*Work to complete*. Within the data that follows, set down exactly the lines from the one containing "July 2025 (432, 799)" through the one containing "August 2016 (437, 1375)", both ends included.

*Collected data*.
↓↓↓

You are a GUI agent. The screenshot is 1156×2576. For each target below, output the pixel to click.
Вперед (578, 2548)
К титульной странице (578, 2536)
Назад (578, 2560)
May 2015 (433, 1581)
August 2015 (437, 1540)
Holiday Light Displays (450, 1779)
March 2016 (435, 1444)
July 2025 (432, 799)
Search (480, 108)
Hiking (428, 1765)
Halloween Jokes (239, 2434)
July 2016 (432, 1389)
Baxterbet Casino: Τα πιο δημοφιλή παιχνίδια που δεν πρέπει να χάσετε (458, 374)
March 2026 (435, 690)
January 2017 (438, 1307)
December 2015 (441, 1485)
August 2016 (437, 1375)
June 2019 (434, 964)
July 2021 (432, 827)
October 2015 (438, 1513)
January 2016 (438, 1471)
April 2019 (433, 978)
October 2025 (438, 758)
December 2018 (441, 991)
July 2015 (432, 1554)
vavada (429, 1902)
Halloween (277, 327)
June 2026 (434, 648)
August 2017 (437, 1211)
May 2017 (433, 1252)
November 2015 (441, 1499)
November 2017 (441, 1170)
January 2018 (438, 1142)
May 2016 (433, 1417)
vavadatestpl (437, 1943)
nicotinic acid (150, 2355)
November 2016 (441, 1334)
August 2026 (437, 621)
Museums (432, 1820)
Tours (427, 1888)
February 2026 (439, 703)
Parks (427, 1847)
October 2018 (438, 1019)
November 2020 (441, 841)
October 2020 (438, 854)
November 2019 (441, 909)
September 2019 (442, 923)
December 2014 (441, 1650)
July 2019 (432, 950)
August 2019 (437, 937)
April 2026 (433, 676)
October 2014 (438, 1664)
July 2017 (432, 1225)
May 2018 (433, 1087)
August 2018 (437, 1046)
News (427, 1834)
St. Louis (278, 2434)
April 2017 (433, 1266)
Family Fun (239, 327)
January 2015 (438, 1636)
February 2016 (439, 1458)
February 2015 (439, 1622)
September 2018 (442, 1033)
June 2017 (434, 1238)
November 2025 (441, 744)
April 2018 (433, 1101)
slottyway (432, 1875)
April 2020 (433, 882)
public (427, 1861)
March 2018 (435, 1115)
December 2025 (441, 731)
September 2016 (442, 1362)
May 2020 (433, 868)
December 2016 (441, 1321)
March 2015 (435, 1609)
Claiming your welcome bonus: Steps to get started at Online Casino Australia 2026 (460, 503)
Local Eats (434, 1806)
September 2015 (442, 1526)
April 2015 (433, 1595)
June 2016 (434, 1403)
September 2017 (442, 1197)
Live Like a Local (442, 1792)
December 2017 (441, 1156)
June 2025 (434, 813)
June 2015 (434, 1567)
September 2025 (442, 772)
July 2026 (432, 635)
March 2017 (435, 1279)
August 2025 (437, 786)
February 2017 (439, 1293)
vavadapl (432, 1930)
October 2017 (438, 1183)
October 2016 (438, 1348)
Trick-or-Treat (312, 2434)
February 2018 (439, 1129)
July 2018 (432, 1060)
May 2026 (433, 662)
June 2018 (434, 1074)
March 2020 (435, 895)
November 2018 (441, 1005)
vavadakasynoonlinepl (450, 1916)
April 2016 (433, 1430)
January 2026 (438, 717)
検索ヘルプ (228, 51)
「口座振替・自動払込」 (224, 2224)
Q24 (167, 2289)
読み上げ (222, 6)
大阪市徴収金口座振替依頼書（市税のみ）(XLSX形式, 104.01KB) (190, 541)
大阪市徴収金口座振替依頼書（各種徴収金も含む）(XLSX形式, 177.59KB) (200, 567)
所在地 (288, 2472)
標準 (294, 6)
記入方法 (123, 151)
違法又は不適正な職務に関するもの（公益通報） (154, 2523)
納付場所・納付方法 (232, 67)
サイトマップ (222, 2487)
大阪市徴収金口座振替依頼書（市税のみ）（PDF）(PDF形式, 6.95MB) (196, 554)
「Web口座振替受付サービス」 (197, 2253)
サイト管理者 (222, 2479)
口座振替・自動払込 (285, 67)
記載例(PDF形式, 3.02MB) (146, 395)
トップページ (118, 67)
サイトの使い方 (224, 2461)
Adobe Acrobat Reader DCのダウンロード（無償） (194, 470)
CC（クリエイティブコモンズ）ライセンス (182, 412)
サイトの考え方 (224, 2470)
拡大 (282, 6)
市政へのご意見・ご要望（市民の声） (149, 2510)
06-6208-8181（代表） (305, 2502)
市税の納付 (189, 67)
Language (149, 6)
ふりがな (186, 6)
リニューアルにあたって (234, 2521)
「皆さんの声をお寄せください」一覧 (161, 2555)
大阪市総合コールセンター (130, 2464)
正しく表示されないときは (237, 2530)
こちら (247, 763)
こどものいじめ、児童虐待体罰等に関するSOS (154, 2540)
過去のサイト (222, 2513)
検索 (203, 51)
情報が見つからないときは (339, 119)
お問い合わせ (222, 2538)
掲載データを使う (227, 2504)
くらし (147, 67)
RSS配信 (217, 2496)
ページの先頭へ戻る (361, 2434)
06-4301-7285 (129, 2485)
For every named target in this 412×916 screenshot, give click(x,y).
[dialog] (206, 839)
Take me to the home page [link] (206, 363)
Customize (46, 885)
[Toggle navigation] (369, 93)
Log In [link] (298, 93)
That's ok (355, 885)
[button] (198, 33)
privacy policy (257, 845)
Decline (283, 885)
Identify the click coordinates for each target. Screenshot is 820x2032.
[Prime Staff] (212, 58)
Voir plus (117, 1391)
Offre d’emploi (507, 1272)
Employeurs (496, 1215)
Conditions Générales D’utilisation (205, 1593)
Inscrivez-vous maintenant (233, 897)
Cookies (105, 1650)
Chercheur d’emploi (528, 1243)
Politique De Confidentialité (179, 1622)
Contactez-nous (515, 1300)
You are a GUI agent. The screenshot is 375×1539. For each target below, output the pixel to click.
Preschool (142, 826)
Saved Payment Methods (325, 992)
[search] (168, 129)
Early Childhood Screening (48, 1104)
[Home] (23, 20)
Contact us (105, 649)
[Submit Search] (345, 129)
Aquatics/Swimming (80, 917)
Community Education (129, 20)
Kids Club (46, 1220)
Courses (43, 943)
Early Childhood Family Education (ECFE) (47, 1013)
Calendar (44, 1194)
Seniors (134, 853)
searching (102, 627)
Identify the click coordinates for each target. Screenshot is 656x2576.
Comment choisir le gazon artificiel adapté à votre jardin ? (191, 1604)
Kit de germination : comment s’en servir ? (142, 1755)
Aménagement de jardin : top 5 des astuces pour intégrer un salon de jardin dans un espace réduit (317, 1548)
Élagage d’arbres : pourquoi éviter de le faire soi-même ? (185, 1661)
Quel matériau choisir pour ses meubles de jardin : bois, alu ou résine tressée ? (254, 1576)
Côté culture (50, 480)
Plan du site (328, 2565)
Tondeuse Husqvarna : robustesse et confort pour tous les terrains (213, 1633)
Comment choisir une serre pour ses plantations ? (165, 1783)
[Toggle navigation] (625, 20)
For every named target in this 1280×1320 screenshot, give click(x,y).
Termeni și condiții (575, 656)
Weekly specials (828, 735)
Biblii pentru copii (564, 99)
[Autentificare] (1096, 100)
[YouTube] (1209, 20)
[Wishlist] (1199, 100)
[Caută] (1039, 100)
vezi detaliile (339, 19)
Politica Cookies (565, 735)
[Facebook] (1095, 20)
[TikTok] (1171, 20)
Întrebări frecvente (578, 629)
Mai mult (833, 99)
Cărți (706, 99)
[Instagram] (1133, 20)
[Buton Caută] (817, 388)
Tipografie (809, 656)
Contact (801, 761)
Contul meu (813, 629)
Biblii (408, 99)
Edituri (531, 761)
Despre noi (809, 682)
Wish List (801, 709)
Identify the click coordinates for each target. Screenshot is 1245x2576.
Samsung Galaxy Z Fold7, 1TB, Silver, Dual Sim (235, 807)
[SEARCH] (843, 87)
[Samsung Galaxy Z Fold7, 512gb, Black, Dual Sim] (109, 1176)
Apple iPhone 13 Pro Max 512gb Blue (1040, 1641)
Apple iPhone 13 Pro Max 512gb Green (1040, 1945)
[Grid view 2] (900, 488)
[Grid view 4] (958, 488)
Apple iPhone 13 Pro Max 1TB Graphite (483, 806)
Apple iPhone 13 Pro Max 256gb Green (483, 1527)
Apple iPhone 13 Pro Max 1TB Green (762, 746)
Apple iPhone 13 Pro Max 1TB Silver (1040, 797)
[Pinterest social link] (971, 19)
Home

↑↑↑

*Solution to this exercise*.
July 2025 (432, 799)
Search (480, 108)
Hiking (428, 1765)
Halloween Jokes (239, 2434)
July 2016 (432, 1389)
Baxterbet Casino: Τα πιο δημοφιλή παιχνίδια που δεν πρέπει να χάσετε (458, 374)
March 2026 (435, 690)
January 2017 (438, 1307)
December 2015 (441, 1485)
August 2016 (437, 1375)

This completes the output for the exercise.